◆ **TASK STATEMENT**
Only the lines below from the one containing "2016 (190, 553)" to the one containing "tourisme73 (194, 351)" should be repeated, both included and unchanged.

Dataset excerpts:
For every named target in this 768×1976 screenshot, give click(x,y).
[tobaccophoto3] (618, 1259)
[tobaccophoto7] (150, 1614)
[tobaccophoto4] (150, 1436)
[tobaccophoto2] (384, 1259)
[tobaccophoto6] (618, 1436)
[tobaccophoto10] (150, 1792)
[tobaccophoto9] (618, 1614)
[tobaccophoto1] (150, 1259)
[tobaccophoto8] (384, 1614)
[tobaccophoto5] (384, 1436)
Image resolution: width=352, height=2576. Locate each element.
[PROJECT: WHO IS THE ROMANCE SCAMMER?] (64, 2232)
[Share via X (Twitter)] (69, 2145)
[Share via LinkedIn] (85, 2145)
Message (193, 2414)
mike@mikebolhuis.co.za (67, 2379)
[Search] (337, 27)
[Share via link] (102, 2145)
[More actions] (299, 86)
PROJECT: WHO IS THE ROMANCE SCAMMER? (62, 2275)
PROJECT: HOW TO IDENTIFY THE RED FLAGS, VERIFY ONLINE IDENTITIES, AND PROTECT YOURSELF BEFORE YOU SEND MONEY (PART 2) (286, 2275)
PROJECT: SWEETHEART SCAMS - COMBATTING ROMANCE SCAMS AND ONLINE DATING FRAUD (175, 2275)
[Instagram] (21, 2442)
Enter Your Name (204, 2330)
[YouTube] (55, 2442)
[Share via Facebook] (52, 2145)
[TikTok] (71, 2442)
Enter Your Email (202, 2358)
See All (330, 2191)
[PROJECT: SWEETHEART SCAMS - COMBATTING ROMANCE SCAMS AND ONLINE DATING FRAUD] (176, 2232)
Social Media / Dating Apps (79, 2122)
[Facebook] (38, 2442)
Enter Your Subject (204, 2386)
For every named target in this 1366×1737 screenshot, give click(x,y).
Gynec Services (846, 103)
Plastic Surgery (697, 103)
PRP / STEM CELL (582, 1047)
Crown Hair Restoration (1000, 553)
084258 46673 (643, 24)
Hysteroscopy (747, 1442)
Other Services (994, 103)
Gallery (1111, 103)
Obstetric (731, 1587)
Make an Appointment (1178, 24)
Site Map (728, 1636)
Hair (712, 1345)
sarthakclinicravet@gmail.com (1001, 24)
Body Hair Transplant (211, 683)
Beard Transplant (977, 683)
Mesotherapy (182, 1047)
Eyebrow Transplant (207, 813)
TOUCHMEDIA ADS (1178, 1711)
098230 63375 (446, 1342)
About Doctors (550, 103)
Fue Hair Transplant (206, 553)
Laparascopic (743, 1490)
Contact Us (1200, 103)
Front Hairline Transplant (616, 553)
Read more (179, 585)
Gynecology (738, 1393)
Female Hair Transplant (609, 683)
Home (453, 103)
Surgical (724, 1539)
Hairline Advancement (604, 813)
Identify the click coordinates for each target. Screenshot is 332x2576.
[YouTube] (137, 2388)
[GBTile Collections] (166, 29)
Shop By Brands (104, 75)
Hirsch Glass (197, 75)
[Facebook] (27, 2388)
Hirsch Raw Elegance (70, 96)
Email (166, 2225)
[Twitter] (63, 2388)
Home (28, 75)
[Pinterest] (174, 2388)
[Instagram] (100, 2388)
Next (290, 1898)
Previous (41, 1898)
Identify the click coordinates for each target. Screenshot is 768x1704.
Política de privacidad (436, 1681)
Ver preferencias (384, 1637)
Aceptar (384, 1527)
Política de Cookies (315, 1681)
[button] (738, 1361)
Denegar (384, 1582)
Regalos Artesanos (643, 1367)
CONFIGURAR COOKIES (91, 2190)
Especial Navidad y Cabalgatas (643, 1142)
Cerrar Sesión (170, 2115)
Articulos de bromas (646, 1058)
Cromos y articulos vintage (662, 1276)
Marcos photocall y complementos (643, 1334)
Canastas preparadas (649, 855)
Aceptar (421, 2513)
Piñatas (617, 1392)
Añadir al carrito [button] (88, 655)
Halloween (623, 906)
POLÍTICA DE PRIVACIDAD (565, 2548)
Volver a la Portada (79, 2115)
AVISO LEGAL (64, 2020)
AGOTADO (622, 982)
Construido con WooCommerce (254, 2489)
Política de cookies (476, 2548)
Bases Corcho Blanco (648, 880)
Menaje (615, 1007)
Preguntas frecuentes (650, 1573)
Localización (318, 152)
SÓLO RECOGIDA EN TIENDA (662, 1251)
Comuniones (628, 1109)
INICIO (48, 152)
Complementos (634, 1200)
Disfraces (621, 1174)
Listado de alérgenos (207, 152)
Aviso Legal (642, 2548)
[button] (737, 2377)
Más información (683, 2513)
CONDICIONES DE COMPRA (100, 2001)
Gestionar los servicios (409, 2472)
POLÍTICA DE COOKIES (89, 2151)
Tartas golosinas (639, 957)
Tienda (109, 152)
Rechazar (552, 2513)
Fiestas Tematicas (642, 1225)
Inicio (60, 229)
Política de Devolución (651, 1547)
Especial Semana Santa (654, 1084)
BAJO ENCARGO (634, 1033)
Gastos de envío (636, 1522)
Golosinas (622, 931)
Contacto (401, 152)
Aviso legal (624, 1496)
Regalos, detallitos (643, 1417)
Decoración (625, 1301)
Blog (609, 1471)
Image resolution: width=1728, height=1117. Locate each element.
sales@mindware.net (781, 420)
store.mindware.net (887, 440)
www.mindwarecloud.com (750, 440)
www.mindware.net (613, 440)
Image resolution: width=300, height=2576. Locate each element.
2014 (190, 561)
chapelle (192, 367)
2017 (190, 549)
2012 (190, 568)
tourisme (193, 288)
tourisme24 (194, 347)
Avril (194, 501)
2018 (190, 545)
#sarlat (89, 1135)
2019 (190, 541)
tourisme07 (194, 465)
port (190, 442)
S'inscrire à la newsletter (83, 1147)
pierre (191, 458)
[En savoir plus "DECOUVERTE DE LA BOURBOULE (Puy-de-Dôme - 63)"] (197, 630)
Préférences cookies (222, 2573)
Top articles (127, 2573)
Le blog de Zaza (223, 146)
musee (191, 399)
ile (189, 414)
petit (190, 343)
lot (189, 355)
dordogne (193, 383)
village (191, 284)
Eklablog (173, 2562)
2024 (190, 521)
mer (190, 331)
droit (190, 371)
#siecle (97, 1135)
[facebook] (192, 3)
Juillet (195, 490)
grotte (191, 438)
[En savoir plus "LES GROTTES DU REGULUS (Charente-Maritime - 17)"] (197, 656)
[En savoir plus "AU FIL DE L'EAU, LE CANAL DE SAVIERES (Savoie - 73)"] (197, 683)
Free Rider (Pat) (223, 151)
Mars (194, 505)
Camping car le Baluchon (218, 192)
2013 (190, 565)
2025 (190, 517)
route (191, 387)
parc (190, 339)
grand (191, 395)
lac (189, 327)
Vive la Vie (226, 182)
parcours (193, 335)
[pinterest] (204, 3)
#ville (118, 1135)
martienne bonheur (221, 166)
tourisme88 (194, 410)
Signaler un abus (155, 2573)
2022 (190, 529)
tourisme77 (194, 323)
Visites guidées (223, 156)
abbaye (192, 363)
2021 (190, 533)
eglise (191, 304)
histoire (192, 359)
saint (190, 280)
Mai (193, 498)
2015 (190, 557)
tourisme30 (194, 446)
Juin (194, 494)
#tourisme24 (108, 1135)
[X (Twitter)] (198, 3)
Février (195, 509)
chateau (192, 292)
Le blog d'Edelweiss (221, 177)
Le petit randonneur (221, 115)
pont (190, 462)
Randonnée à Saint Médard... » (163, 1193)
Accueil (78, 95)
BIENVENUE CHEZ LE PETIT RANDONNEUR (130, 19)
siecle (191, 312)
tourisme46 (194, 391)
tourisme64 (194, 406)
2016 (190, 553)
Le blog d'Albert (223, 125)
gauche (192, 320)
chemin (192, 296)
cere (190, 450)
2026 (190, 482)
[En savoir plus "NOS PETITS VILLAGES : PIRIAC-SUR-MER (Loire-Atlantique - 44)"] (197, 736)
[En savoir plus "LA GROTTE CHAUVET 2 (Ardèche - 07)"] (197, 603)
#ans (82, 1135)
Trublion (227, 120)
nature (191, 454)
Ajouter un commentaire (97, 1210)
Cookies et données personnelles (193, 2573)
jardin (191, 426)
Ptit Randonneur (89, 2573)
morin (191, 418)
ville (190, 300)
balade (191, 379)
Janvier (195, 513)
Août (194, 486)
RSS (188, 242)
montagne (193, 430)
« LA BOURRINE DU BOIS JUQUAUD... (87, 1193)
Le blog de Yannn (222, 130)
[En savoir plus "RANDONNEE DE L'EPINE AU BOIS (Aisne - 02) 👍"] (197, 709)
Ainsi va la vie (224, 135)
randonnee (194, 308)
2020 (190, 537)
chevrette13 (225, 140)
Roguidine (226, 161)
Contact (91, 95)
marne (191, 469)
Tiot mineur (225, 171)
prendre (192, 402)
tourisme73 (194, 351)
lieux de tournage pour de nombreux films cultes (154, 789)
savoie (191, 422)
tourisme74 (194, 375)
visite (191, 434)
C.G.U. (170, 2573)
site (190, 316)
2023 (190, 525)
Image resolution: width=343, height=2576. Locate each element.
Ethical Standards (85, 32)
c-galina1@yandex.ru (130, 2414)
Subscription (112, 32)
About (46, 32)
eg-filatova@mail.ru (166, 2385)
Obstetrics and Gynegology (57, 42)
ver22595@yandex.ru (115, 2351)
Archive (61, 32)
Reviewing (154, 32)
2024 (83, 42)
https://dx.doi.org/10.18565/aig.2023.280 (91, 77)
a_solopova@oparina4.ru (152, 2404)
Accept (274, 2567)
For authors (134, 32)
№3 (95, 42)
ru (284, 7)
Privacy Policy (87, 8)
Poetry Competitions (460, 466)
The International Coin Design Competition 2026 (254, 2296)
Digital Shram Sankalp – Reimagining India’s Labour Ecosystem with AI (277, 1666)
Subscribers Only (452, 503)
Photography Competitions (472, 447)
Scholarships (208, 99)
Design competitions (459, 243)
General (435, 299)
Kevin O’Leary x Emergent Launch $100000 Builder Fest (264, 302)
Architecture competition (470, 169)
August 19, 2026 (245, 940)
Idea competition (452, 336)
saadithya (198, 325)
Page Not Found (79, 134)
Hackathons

◆ **OUTPUT FOR THIS EXERCISE**
2016 (190, 553)
Le blog d'Albert (223, 125)
gauche (192, 320)
chemin (192, 296)
cere (190, 450)
2026 (190, 482)
[En savoir plus "NOS PETITS VILLAGES : PIRIAC-SUR-MER (Loire-Atlantique - 44)"] (197, 736)
[En savoir plus "LA GROTTE CHAUVET 2 (Ardèche - 07)"] (197, 603)
#ans (82, 1135)
Trublion (227, 120)
nature (191, 454)
Ajouter un commentaire (97, 1210)
Cookies et données personnelles (193, 2573)
jardin (191, 426)
Ptit Randonneur (89, 2573)
morin (191, 418)
ville (190, 300)
balade (191, 379)
Janvier (195, 513)
Août (194, 486)
RSS (188, 242)
montagne (193, 430)
« LA BOURRINE DU BOIS JUQUAUD... (87, 1193)
Le blog de Yannn (222, 130)
[En savoir plus "RANDONNEE DE L'EPINE AU BOIS (Aisne - 02) 👍"] (197, 709)
Ainsi va la vie (224, 135)
randonnee (194, 308)
2020 (190, 537)
chevrette13 (225, 140)
Roguidine (226, 161)
Contact (91, 95)
marne (191, 469)
Tiot mineur (225, 171)
prendre (192, 402)
tourisme73 (194, 351)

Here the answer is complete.